Editor's Picks

Technology

One of the world’s largest digital libraries opens doors to text-mining scholars

May 18, 2016

Who influenced Charles Darwin when he was writing his pioneering theory of evolution, "On the Origin of Species?" IU professor Colin Allen wants to know, and the HathiTrust Research Center may now hold the answer.

computer search

HathiTrust’s collections include over 14 million digitized volumes, including more than 7 million books, more than 725,000 US federal government documents, and more than 350,000 serial publications.

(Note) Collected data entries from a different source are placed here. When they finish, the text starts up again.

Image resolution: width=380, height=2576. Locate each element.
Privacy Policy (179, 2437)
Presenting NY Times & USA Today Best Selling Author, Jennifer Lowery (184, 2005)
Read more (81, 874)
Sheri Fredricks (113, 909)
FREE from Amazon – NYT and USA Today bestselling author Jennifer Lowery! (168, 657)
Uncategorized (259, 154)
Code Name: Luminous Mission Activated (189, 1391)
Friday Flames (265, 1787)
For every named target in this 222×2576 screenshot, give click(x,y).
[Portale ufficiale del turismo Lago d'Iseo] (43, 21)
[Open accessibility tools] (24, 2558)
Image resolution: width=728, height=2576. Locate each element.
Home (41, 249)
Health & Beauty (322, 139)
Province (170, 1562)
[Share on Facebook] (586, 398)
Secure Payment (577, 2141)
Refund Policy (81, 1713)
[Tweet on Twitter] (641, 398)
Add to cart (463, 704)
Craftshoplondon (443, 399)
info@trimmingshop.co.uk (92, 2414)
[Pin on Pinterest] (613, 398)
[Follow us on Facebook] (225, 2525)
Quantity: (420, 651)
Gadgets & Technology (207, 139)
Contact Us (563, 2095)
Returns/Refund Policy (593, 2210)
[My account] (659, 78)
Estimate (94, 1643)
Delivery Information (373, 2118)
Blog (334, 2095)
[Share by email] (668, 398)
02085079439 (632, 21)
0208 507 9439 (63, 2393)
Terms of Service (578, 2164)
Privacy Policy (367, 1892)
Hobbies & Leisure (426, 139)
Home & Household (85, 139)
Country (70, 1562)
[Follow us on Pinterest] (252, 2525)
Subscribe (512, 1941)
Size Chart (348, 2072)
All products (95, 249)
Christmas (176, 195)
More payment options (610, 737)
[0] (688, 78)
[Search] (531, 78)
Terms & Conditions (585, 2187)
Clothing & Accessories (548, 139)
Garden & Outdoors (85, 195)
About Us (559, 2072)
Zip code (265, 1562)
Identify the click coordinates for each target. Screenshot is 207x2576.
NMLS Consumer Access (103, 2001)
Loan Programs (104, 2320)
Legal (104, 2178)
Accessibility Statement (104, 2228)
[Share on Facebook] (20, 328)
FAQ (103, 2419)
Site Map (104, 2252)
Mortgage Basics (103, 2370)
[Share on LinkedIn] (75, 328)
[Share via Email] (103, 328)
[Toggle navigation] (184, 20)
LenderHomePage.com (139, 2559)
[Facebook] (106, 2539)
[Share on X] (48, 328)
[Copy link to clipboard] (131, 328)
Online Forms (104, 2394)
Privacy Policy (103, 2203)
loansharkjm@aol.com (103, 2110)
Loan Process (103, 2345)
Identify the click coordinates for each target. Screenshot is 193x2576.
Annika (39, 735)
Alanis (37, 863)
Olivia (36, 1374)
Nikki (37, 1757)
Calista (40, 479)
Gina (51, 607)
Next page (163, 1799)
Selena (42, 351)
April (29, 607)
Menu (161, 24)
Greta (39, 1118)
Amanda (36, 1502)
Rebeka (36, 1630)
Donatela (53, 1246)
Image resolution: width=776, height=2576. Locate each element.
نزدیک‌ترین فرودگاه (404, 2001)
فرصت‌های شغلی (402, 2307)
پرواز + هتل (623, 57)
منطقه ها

The HathiTrust Research Center, a cooperative service of IU, University of Illinois, and HathiTrust, has expanded its services to support computational research on the entire collection of one of the world’s largest digital libraries, held by HathiTrust. HathiTrust’s collections include over 14 million digitized volumes, including more than 7 million books, more than 725,000 US federal government documents, and more than 350,000 serial publications. HathiTrust’s collections are drawn from some of the largest research libraries in North America, including Indiana University and the University of Illinois.

Previously the HathiTrust Research Center supported analysis of only the public domain subset of the HathiTrust collection. The center is now the only place where scholars like Allen can perform text mining on the entire HathiTrust collection. In other words, researchers can now explore the entire collection, run algorithms against all 14 million volumes, and make new connections and discoveries in the process.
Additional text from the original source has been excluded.